Institutional traders have powerful advantages over individual investors. For example, they have real-time access to all their firm's client orders and positions. By watching a moving summary of what their clients are trading second-by-second, these people have an exclusive view into the market sentiment of their clients -- and they use this information to plan their next trades.
In an effort to help level the playing field, OANDA provides tools built by our own software team to show the overall market sentiment of our clients. As OANDA is one of the industry’s largest forex dealers, you could say the actions of our traders are a true representation of global spot rates and overall sentiment on how the market is changing. Any empirical data is welcome when trading in open markets, and OANDA is pleased to share this important information with individual retail forex traders.
Our Order Book tools have been available for a few years and they are among the most popular tools in our fxLabs wheelhouse. Despite this, some of our clients have yet to take advantage of all the benefits they provide. With this in mind, I’d like to give a summary of what they are, and then provide an actual example to show how they can be used to interpret the market and in-turn to give you the same historical data firepower the institutional traders strategize with.
Order Book Tools: A Primer
OANDA’s Order Book tools are available as a free download on our website and our software developers have designed them to work fluidly from any web browser on any mobile device or desktop computer.
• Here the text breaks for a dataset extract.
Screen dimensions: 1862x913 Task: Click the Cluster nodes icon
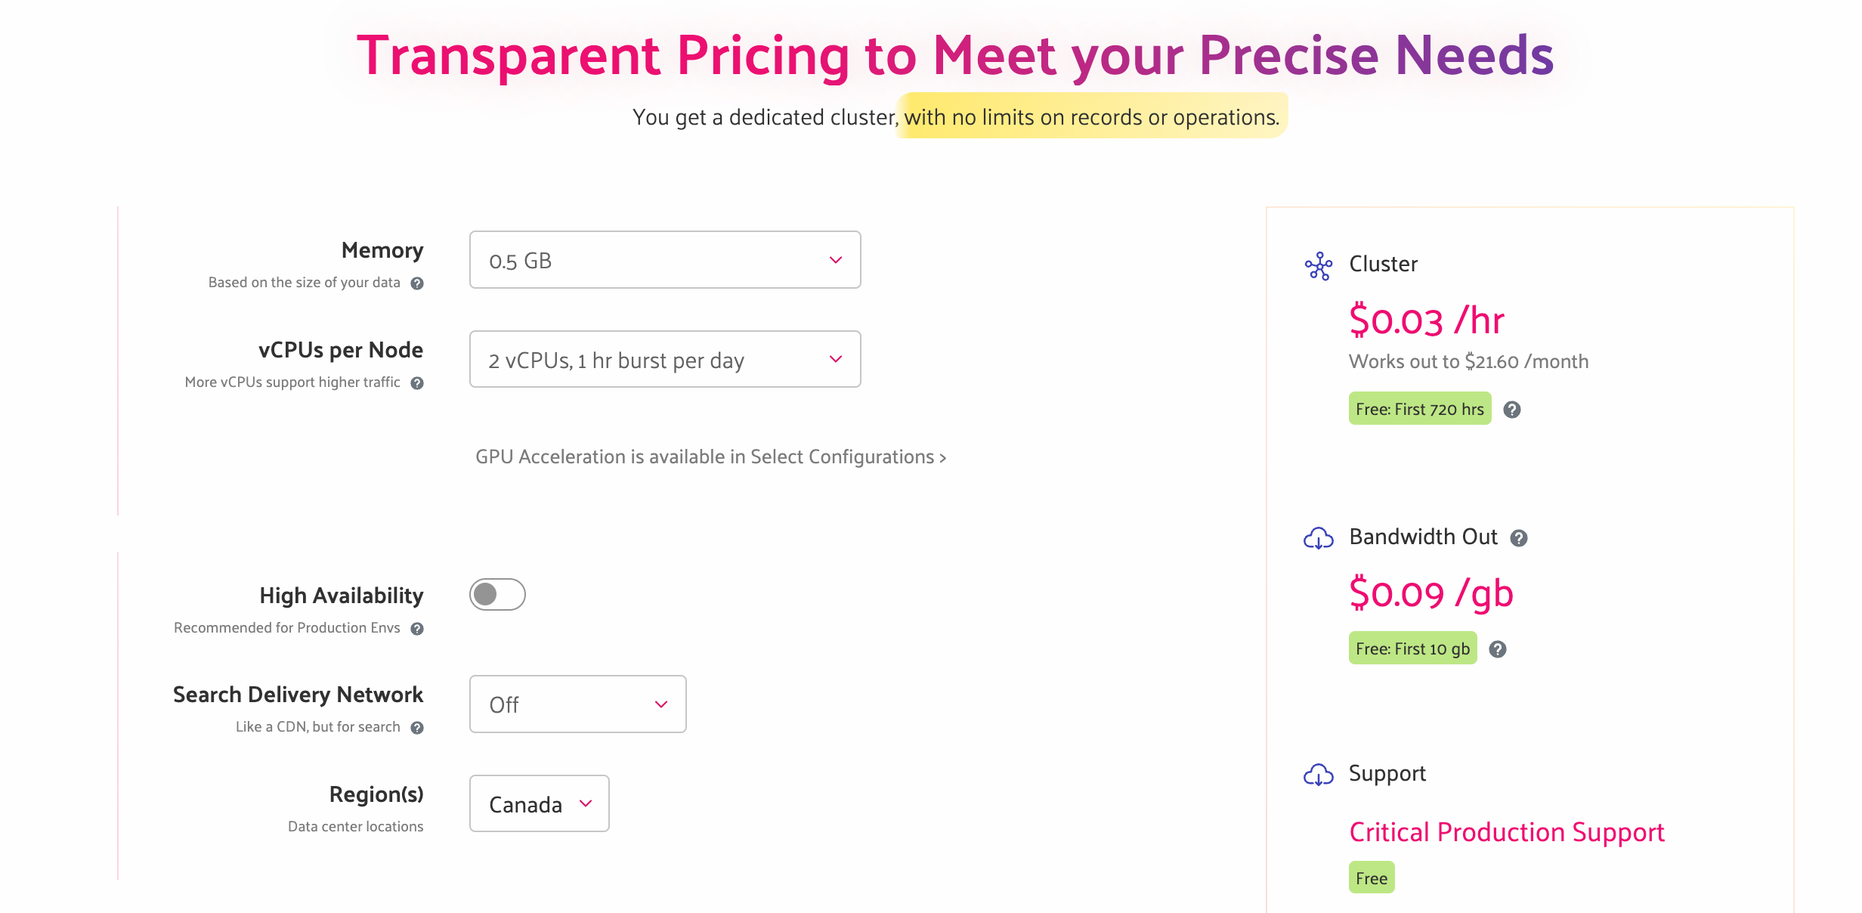(1319, 266)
We provide two key Order Book tools:
The Open Position Ratios toolgives a one-page snapshot of the short versus long positions currently held by OANDA’s clients for every major currency pair. If there are more short positions than long positions for a currency pair, OANDA’s clients are bearish on that pair. On the other hand, if long positions exceed short positions, OANDA’s clients are anticipating a rising trend.
The Forex Order Book tool provides more precise feedback for any given currency or metal pair (you can choose from up to 16). The tool summarizes price trigger points with three charts on one page.
These tools cannot guarantee future market prices. The market will always react to news events and other fundamentals beyond the control of individual traders. Even institutional traders have to live with the fact that past performance is no guarantee of future results. However, the tools do show the previous actions and future expectations of a large sample of traders. Barring unforeseen market events, these market forces should influence market behavior if prices move in a particular direction.
The following example will illustrate how these tools can be used to interpret market pressures:
On Friday, September 14, 2012, the Forex Open Position Ratios chart shows that the USD/CAD currency pair had over 76.66 percent of its positions long (as opposed to 23.34 percent of its positions short). In other words, over 3/4 of OANDA traders placed long positions on USD/CAD, expecting the USD would increase in value against the Canadian dollar.
The Order Book from that same day shows more detail on this bullish sentiment:
After several weeks of falling in value, the USD/CAD pair was on the rise that day, especially by midday (as shown by the candlelight graph on the far right). The Open Positions chart shows consistently sized spikes for long positions over a range lasting several cents above market price -- perhaps indicating that traders continued to buy the currency pair as it fell, expecting it to rise in value. The strong bullish sentiment suggests that the pair cannot fall much further. Indeed, the market has placed no trades under 0.964, indicating an unusually strong psychological floor.
The predominance of sell orders in the Open Orders chart on the left could be interpreted either as an expectation by the market that it will capitalize as the price rises or a fervent hope by market players that the price would rise to give them some unrealized gain on the long positions they hold. There are three spikes set at 0.99, 1.00, and 1.004 -- if these prices were reached, they would each trigger sell orders and may serve as natural resistance levels keeping the value of the currency from rising too fast.
One Week Later
One week later, on September 21, the USD/CAD pair was up from the September 14 low:
The Forex Order Book shows similar pressures from a week earlier, with a preponderance of long positions, most still sitting above the market price for an unrealized loss. The large spike of open long positions immediately below the market price could indicate a rash of recent trading due to strong bullish sentiment.
I encourage you to use these tools often to gain insight into how market sentiment influences currency movements minute-by-minute, day-by-day, and month-by-month.